#### TEXT UNDER STUDY:
● ● ● ●

It takes more than a pandemic to stop an Airdrie athlete. 

While closures and social distancing to limit the spread of COVID-19 has presented an unusual dilemma for local athletes, many are still keeping in shape using what is available to them at home. 

“It’s been quite difficult, mainly because we can’t get out and do our normal exercises,” said track-and-field athlete Sienna MacDonald. “We can’t do our tempo workouts or our sprint workouts because we don’t have a track to run on.”

MacDonald, 17, competes in the pentathlon and hurdles for the Calgary Warriors Track Club, as well as with the George McDougall Mustangs during the school track season. Since the pandemic has escalated in Canada, the Grade-12 athlete, who ranks among the nation’s top pentathletes and hurdlers for her age group, said her training has been limited.

“I’ve just been working on gaining strength, mainly, so working on leg exercises, abs and arms, trying to build up my strength for when we can go back out to compete,” she said. “I have a bike I can do some workouts on and we have a little bit of a gym in our basement, so I’ve been using that to try to stay fit.”

Hockey player Jake Neighbours, who plays for the Edmonton Oil Kings in the Western Hockey League (WHL), said he is following a workout routine sent to him by his coaches, using a combination of free weights and exercise equipment.

“We have a Bowflex that I can do a variety of things on at home, but for the most part, it’s body-weight stuff and hockey-specific training,” said the 17-year-old, who is NHL Draft-eligible this year.

“I wouldn’t say I’m completely confined to the house – I’m not afraid to go outside or anything like that – but for the better of the country, world and community, it’s just best to stay inside and stay isolated to stop the spread of this thing, so we can get everything back to the way it was before.”

Disappointingly for Neighbours, the cancellation of the WHL season came just before the playoffs were to begin. Considering the Oil Kings’ strong showing this year, the abrupt end to the campaign was a major blow.

“We worked extremely hard all year to put ourselves in a position to succeed. We were first in the eastern conference and in our division, so we were going to have home-ice advantage throughout the playoffs and that, obviously, takes a lot of hard work to accomplish," he said.

“When that wrench gets thrown into it, it just sucks and there’s a lot of disappointment.”

The city’s many football players have also been impacted. Bert Church High School senior Blaise Newberry, who signed his letter of intent to join the national-champion University of Calgary Dinos next fall, is one such athlete.

“My initial plan was to spend time in the Springbank area this summer, training with my friends down there and going into Calgary a lot for training,” he said. “Because of all that’s been going on, it’s put a strain on that, so I’ve kind of had to really isolate and find alternatives.”

● ● ● ●

#### DATA EXCERPTS:
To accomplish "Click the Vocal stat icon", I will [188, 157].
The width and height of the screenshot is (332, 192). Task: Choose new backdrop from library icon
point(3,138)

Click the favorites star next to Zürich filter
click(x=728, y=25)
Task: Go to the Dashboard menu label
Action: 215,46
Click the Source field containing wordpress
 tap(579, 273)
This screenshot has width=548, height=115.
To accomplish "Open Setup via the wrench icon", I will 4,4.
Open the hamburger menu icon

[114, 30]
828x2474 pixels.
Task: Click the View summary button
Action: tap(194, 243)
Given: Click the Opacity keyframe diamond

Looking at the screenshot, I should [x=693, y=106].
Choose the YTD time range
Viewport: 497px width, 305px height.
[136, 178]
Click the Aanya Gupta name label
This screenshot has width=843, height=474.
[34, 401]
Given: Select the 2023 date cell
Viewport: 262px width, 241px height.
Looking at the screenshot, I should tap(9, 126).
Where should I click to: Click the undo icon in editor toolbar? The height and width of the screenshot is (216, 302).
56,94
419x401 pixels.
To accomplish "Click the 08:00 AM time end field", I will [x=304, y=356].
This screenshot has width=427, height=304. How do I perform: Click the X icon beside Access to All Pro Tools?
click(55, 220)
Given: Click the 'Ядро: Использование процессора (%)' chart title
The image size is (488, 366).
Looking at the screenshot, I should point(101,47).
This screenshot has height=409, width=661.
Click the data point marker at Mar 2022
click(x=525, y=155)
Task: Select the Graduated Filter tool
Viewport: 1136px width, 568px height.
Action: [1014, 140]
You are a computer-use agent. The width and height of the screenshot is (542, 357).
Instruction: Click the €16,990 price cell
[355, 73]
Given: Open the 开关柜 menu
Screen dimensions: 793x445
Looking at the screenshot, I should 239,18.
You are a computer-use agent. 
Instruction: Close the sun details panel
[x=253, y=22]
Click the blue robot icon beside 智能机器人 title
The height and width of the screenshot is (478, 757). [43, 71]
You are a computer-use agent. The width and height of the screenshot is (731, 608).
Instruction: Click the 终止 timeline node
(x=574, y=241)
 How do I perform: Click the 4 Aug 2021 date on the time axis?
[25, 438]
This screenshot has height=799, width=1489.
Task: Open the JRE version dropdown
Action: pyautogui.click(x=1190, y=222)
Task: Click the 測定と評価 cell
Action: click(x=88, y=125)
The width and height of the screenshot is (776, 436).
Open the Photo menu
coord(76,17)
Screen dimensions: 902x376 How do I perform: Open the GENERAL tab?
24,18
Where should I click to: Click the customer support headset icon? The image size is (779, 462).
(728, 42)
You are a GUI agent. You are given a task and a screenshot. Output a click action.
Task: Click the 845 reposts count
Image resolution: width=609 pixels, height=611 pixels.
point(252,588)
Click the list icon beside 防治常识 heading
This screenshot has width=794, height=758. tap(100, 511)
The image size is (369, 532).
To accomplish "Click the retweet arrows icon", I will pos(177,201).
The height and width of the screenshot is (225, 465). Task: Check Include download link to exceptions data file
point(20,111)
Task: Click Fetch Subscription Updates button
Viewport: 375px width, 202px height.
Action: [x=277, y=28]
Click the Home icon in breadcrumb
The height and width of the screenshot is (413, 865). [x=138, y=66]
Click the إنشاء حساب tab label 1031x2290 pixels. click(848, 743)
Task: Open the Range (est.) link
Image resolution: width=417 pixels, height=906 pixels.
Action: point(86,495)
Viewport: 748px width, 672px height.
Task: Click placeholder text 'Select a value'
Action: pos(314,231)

● ● ● ●

#### STUDY QUESTIONS:
1 – Answer these questions about the article on Airdrie athletes training during the pandemic:
(a) Which track club does Sienna MacDonald compete for in the pentathlon and hurdles?
(b) Where did the Edmonton Oil Kings stand when the WHL season was canceled?
(c) Which university team has Blaise Newberry signed to join?
2 – Duplicate the part of the article on Airdrie athletes between "Hockey player Jake" and "and exercise equipment.", inclusive.
3 – Pick up the article on Airdrie athletes training during the pandemic from the point where it stops, and keep writing.
The lines are a separate set of material, unrelated to the article about Airdrie athletes.

#### REPLIES:
1 –
(a) The Calgary Warriors Track Club.
(b) They were first in the eastern conference and in their division.
(c) The University of Calgary Dinos.

2 –
Hockey player Jake Neighbours, who plays for the Edmonton Oil Kings in the Western Hockey League (WHL), said he is following a workout routine sent to him by his coaches, using a combination of free weights and exercise equipment.

3 –
Newberry said his current focus is adhering to a strict diet, jogging each morning, training basic muscle groups and working on his hand-eye coordination. As a wide receiver, he said he can still work on his catching abilities with help from a the equipment he has at home.

“I have a jug machine that shoots balls out, and I have a really supportive mom who helps me with that all the time,” he said. “I’m grateful for that, too, so I don’t have to worry too much about catching.”

With high school football spring camps cancelled, the George McDougall Mustangs coaches are using the time to run "virtual practices" using Zoom Plus. Head coach Chris Glass ran a video session on passing fundamentals March 23, which was posted to YouTube. 

Members of the Airdrie Raiders midget football team were in the middle of preseason when the Calgary Spring Football Association announced it would be postponing the 2020 campaign, under the directive of Football Alberta.

For Michael Schaan, a Grade-11 running back on the team, the postponement was particularly upsetting as he was due to finally return to competition after undergoing two surgeries in 2019. A duel athlete, Schaan also swims competitively for the Nose Creek Swim Association.

“That’s why this was such a big putdown,” he said. “I had my whole knee done [last summer] and then I had to re-do my shoulder a little bit on Halloween. Last month, I just started getting ready for the Raiders and football and was starting to get back into swimming by myself. I was supposed to get back into everything this April, so that was really disappointing.”

While the pandemic is a frustrating situation for local athletes, Schaan said it will provide a test of resilience and dedication.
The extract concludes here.